Письменный запрос
Повтори все строки ниже слово в слово, ничего в них не меняя.

Исходные строки
------------------------------------------------------------

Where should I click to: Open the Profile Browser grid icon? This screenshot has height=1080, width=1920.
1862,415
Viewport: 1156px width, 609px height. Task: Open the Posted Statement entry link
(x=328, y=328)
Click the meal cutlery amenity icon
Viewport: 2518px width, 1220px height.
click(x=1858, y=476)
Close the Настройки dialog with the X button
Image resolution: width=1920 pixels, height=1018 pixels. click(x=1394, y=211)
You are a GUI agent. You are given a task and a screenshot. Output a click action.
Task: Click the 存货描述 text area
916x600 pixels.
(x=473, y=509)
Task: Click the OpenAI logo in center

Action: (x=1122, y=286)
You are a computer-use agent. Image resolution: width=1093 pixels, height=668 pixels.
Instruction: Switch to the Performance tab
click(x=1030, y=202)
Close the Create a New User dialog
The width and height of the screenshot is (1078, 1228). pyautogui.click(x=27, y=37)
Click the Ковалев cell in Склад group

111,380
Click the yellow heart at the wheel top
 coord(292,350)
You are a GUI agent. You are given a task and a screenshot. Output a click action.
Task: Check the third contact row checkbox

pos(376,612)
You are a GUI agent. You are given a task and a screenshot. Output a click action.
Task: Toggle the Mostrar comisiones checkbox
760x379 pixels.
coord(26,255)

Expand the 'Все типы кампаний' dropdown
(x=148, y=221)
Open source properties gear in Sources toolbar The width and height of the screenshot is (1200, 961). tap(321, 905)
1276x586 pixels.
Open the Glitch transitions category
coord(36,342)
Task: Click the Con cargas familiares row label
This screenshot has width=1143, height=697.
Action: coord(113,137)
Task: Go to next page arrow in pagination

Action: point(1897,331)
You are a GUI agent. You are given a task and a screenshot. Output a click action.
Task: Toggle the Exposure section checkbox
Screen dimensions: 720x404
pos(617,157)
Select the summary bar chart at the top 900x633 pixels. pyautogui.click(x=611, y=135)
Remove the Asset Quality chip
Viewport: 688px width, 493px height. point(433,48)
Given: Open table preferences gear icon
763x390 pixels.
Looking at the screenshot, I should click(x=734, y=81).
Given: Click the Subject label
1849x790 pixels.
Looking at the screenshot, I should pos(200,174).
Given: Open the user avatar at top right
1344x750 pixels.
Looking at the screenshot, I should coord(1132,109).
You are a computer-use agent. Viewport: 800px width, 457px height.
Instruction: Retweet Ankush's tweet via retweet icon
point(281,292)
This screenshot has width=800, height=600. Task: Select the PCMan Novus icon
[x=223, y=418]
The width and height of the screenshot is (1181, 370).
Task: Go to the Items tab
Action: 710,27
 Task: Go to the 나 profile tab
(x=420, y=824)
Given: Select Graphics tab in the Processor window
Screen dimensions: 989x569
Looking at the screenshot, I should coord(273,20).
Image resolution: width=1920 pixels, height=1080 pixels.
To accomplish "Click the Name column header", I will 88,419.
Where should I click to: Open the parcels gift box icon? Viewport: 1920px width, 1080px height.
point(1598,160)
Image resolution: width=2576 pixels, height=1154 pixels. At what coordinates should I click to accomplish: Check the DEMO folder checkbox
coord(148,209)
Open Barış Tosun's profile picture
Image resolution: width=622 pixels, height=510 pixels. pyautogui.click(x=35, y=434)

------------------------------------------------------------

Ответ
Where should I click to: Open the Profile Browser grid icon? This screenshot has height=1080, width=1920.
1862,415
Viewport: 1156px width, 609px height. Task: Open the Posted Statement entry link
(x=328, y=328)
Click the meal cutlery amenity icon
Viewport: 2518px width, 1220px height.
click(x=1858, y=476)
Close the Настройки dialog with the X button
Image resolution: width=1920 pixels, height=1018 pixels. click(x=1394, y=211)
You are a GUI agent. You are given a task and a screenshot. Output a click action.
Task: Click the 存货描述 text area
916x600 pixels.
(x=473, y=509)
Task: Click the OpenAI logo in center

Action: (x=1122, y=286)
You are a computer-use agent. Image resolution: width=1093 pixels, height=668 pixels.
Instruction: Switch to the Performance tab
click(x=1030, y=202)
Close the Create a New User dialog
The width and height of the screenshot is (1078, 1228). pyautogui.click(x=27, y=37)
Click the Ковалев cell in Склад group

111,380
Click the yellow heart at the wheel top
 coord(292,350)
You are a GUI agent. You are given a task and a screenshot. Output a click action.
Task: Check the third contact row checkbox

pos(376,612)
You are a GUI agent. You are given a task and a screenshot. Output a click action.
Task: Toggle the Mostrar comisiones checkbox
760x379 pixels.
coord(26,255)

Expand the 'Все типы кампаний' dropdown
(x=148, y=221)
Open source properties gear in Sources toolbar The width and height of the screenshot is (1200, 961). tap(321, 905)
1276x586 pixels.
Open the Glitch transitions category
coord(36,342)
Task: Click the Con cargas familiares row label
This screenshot has width=1143, height=697.
Action: coord(113,137)
Task: Go to next page arrow in pagination

Action: point(1897,331)
You are a GUI agent. You are given a task and a screenshot. Output a click action.
Task: Toggle the Exposure section checkbox
Screen dimensions: 720x404
pos(617,157)
Select the summary bar chart at the top 900x633 pixels. pyautogui.click(x=611, y=135)
Remove the Asset Quality chip
Viewport: 688px width, 493px height. point(433,48)
Given: Open table preferences gear icon
763x390 pixels.
Looking at the screenshot, I should click(x=734, y=81).
Given: Click the Subject label
1849x790 pixels.
Looking at the screenshot, I should pos(200,174).
Given: Open the user avatar at top right
1344x750 pixels.
Looking at the screenshot, I should coord(1132,109).
You are a computer-use agent. Viewport: 800px width, 457px height.
Instruction: Retweet Ankush's tweet via retweet icon
point(281,292)
This screenshot has width=800, height=600. Task: Select the PCMan Novus icon
[x=223, y=418]
The width and height of the screenshot is (1181, 370).
Task: Go to the Items tab
Action: 710,27
 Task: Go to the 나 profile tab
(x=420, y=824)
Given: Select Graphics tab in the Processor window
Screen dimensions: 989x569
Looking at the screenshot, I should coord(273,20).
Image resolution: width=1920 pixels, height=1080 pixels.
To accomplish "Click the Name column header", I will 88,419.
Where should I click to: Open the parcels gift box icon? Viewport: 1920px width, 1080px height.
point(1598,160)
Image resolution: width=2576 pixels, height=1154 pixels. At what coordinates should I click to accomplish: Check the DEMO folder checkbox
coord(148,209)
Open Barış Tosun's profile picture
Image resolution: width=622 pixels, height=510 pixels. pyautogui.click(x=35, y=434)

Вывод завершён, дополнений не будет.